A connection formed in LOVE can’t be closed. (The Grief Toolbox)
Is closure a myth? Ambiguous loss defies closure even with healthy families as discussed by Pauline Boss and Donna Carnes, in Family Process article, 2012.
I agree with their summary that ambiguous loss with its lack of closure makes immense demands on the human capacity to cope and grieve.
So to me, there will be no closure for me. Even though Daniel was found deceased, I agree that my connection formed in LOVE can’t be closed. This too is being questioned in traditional loss.
Closure is a word I really, really do not like, which is true of others with missing loved ones. Instead, I prefer to say it’s answers I need. If answers are not available, then I need to find comfort in the uncertainty, some sense of meaning from this, peace, but certainly not “Closure”.
Families will never have closure, the best we can get is answers.

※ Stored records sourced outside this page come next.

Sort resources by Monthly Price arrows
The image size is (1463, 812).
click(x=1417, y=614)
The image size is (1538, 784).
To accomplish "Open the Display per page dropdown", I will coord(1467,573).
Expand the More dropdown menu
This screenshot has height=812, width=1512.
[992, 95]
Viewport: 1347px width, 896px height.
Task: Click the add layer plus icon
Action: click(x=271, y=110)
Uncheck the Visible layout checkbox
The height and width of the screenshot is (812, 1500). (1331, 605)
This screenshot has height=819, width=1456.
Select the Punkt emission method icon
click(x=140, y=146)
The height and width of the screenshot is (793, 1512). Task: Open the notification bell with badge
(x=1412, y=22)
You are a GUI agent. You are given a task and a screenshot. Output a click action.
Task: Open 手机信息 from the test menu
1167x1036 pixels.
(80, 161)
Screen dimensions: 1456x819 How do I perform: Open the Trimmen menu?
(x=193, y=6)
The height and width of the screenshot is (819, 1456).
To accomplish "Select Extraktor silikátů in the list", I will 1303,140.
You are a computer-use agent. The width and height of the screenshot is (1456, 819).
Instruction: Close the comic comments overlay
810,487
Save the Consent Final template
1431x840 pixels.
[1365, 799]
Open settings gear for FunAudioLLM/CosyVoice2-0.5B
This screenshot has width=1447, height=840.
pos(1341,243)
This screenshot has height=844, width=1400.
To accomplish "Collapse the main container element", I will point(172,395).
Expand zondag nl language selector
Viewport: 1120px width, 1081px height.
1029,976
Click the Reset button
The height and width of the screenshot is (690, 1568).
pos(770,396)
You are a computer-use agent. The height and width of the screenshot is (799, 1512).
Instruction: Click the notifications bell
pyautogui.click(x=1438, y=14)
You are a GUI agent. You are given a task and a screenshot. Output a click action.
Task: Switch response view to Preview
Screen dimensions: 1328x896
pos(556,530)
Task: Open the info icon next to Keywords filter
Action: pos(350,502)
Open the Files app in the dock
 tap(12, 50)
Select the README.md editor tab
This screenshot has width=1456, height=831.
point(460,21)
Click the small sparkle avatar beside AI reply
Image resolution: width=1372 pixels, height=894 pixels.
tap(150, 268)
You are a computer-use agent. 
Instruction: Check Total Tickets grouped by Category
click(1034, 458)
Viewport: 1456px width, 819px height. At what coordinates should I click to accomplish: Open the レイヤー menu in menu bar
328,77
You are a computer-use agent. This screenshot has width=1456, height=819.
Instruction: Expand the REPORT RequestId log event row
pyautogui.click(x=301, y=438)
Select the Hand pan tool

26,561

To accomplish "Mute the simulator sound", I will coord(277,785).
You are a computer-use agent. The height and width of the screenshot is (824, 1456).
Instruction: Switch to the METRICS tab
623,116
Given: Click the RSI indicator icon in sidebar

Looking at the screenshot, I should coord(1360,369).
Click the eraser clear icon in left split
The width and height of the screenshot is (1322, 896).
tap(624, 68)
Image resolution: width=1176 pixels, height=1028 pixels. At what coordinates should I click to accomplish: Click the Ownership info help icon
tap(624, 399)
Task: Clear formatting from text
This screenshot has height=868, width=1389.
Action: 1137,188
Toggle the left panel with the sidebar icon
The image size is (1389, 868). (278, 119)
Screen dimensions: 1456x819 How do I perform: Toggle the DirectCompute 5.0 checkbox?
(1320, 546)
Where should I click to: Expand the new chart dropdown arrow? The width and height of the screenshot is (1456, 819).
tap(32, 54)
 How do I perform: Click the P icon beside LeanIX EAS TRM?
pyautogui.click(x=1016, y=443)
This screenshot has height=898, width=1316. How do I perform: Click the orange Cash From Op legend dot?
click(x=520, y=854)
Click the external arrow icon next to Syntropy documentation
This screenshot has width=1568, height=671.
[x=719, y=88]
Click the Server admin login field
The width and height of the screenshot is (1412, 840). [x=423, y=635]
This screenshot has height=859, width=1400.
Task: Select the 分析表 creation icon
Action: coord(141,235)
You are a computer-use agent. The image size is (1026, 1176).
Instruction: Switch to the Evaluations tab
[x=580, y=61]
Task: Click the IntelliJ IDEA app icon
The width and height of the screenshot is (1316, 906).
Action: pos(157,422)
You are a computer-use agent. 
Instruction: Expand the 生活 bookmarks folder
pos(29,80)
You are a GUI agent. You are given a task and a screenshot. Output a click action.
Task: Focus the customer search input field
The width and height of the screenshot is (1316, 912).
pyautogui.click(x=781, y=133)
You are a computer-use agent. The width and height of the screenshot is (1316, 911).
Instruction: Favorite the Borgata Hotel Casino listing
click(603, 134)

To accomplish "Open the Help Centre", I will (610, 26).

Two types of ambiguous loss…
Psychologically absent- Physically present
The loved one is physically present however; they are cognitively and emotionally absent.
Physically absent- Psychologically present
The loved one is physically absent but remains psychologically present.
Missing People (for example disappeared, kidnapped, missing in action, or mass disasters such as 9/11)
It is also possible to be experiencing both at the same time as I am with a missing son and a mother with dementia. As you can see with all of these examples there is no real goodbye to the relationship and roles, no farewell ritual, and yet someone is lost and something remains creating ambiguity.